Audio Classification
- Similar to the Object detection tasks, we looked for efficient models, preferrably with pretrained weights, with good performance on existing benchmarks. Eventually, we decided on the Matchboxnet model introduced and implemented by Nvidia. Having worked with the NLP module within the Nvidia Nemo toolkit, I was confident that their framework would be easy to work with and performant. A possible alternative that can be considered would be SpeechBrain.
- Like the object detection approach, initialising the model with weights prerained and training with a low learning rate helped speed up the training significantly, and allowed it to achieve a higher test accuracy than the model trained from scratch.
- We made use of various augmentation techniques - such as the addition of white noise, gain, reverb, SpecAugment. However, the addition of some augmentation techniques at test time such as speed or reverb might improve the test performance further, and the addition of background / foreground noise or Room Impulse Response (RIR) noise would likely be beneficial to the model training as well.
- In addition, ensembling all models using a weighted sum of the class logits helped to improve the accuracy further.

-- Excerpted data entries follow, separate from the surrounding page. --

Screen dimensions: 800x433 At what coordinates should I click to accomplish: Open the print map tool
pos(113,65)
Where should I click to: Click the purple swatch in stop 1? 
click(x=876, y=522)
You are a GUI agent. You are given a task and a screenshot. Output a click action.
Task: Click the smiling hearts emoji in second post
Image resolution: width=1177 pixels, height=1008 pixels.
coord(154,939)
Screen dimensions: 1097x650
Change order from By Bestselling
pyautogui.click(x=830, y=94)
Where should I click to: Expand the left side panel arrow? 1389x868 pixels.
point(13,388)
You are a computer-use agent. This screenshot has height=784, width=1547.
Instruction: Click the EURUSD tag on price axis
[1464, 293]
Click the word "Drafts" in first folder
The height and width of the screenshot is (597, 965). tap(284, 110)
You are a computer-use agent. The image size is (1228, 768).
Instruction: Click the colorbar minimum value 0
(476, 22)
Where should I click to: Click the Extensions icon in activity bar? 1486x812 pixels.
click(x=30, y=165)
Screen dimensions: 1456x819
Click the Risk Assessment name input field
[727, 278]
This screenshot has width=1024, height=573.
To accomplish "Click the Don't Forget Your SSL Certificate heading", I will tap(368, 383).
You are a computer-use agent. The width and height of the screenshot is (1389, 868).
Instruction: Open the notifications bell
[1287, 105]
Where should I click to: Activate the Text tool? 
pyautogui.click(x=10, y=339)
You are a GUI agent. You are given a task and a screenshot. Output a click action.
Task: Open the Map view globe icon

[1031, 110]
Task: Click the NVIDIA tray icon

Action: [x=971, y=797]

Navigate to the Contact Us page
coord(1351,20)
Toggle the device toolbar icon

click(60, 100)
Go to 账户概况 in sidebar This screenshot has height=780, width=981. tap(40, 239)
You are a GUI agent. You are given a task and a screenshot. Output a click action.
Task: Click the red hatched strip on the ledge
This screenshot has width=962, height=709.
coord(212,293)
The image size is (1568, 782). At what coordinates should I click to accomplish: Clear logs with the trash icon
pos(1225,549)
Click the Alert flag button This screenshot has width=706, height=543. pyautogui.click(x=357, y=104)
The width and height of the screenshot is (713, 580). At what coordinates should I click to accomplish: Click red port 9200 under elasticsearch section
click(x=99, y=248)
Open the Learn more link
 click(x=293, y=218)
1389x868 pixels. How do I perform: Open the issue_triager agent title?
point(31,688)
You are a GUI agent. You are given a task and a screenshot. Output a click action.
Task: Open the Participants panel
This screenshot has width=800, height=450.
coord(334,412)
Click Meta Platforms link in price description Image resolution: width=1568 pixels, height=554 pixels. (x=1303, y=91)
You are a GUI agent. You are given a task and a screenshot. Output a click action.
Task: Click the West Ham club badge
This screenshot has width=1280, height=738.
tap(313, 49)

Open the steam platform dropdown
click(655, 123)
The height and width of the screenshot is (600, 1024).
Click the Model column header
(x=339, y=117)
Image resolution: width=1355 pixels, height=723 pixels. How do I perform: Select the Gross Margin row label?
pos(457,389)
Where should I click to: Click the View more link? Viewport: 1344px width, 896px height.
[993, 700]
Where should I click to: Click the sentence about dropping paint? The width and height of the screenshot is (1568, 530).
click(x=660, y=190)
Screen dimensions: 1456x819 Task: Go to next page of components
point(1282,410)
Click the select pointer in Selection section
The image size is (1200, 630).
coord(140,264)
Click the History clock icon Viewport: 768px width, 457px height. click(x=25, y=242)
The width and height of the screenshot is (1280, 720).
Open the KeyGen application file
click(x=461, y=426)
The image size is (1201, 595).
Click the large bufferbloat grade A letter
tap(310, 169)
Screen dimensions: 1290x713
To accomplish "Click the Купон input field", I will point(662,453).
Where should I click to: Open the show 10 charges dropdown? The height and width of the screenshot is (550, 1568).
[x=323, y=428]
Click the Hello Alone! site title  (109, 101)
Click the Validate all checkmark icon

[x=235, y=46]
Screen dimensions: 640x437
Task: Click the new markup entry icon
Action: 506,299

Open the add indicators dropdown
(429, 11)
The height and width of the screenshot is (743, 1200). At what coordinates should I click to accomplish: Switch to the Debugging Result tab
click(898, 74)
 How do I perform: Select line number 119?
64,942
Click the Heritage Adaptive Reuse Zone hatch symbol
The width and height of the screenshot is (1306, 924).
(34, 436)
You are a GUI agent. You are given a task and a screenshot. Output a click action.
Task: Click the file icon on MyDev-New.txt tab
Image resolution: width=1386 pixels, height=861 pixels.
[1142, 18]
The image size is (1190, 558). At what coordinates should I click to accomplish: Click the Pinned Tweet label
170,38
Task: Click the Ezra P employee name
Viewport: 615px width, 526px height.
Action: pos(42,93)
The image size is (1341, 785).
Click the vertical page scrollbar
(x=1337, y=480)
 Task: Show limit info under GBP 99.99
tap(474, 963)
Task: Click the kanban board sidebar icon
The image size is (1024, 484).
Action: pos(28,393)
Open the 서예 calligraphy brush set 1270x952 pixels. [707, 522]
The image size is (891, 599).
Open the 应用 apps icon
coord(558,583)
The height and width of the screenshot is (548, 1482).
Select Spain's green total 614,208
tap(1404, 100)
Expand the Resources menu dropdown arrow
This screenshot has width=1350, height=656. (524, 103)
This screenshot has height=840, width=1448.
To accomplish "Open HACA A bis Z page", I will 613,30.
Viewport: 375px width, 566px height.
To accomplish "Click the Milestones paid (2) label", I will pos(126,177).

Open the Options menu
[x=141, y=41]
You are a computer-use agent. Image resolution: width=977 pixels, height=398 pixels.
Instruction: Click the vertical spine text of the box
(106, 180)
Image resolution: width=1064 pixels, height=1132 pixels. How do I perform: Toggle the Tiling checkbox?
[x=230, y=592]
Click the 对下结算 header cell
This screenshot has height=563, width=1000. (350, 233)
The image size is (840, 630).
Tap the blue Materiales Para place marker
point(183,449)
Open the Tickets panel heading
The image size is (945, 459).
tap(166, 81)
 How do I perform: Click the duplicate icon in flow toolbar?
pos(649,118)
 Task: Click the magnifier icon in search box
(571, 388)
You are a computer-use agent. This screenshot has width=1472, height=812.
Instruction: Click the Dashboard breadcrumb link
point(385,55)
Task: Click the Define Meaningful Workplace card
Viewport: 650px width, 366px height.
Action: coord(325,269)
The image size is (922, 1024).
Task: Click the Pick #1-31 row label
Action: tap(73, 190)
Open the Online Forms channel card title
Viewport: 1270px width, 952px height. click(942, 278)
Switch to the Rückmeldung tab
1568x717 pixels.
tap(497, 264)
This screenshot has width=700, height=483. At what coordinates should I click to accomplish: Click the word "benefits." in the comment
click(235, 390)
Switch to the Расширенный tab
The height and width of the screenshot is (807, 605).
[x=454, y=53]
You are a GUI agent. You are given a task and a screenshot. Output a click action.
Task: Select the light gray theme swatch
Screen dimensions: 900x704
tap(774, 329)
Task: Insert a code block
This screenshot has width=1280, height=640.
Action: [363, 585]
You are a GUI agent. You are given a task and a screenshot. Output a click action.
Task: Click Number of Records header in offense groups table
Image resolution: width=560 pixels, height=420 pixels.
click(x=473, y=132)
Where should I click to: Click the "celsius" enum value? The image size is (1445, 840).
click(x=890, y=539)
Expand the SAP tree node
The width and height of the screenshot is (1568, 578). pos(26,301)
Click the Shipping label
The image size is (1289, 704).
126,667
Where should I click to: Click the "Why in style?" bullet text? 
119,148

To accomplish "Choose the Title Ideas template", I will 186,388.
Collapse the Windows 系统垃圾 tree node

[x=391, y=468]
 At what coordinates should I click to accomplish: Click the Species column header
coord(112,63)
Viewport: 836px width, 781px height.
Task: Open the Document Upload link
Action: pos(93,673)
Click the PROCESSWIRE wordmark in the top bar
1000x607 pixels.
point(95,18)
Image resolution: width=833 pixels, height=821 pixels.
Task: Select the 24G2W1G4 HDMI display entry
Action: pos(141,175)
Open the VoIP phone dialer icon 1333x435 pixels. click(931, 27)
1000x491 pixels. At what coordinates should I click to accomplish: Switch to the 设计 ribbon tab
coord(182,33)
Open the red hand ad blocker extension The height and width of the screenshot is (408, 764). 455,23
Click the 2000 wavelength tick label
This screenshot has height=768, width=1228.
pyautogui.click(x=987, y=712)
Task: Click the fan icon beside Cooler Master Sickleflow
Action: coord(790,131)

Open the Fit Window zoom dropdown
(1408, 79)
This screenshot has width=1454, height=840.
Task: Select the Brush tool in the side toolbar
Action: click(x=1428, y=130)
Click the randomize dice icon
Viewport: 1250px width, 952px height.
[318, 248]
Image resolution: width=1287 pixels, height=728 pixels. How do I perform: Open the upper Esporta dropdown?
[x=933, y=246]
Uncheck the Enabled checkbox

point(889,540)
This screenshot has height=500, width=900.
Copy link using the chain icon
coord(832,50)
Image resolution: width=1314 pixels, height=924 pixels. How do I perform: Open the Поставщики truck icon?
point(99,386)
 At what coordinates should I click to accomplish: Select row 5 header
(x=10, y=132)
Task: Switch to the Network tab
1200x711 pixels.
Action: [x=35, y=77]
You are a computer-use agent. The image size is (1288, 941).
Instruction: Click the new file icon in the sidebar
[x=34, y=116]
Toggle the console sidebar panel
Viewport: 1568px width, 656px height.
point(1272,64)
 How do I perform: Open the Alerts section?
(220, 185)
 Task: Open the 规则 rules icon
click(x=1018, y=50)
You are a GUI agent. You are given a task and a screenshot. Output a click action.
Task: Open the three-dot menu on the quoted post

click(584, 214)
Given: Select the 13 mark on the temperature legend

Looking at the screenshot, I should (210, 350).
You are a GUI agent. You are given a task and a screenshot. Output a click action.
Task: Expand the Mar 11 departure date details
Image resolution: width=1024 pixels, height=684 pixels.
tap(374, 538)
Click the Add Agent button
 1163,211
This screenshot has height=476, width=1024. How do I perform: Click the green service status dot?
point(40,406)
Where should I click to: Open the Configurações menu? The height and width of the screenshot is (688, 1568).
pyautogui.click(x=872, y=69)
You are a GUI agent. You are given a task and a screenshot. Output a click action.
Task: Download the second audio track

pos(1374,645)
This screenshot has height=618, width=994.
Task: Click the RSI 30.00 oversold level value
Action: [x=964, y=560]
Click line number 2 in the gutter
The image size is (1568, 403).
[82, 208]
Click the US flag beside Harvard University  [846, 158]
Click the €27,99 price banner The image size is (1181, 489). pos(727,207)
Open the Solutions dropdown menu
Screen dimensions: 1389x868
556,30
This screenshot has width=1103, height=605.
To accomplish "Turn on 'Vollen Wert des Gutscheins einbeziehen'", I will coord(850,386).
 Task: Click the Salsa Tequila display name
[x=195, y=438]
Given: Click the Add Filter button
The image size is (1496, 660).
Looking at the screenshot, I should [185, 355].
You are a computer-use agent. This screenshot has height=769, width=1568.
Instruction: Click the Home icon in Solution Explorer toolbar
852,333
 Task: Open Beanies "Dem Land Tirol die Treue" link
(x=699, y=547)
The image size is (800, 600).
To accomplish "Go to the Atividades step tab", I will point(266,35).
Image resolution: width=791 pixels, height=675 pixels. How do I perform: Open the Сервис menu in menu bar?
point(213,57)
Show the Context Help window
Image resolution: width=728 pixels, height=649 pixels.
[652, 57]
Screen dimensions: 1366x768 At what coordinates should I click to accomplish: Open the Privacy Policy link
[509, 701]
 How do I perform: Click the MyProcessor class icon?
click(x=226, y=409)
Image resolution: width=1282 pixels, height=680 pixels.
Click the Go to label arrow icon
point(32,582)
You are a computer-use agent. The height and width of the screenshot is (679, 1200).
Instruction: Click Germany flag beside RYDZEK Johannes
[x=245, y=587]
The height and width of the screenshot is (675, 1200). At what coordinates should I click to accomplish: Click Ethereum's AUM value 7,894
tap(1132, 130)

- The use of 1D separable convolutions was highly effective in reducing the number of training parameters and increase the training speed greatly.
Ways to improve
- Firstly, it is important to ensure the entire team is kept on the same page, and make the most of each team member’s time and abilities to maximise the team’s performance in the hackathon. Having all team members working on the same approach together instead of attempting different approaches would save on the training time and effort needed, which allowed our team to succesfully complete all 6 challenges.
- It is also essential for all team members to have a clear understanding of the entire training pipeline during the presentation round, since any lack of clarity about the presentation topic can easily be flagged out by the adjudicators.
- The implementation of a genetic algorithm for the searching of optimal hyperparameters when ensembling during inference will speed up the testing process, and allow more time to be spend on the training stage.
- In the case where the set of classes to predict varies slightly across challenges, is also good to use the same labels for the same class, both to speed up the learning of the classifier head, and to make the ensembling process easier.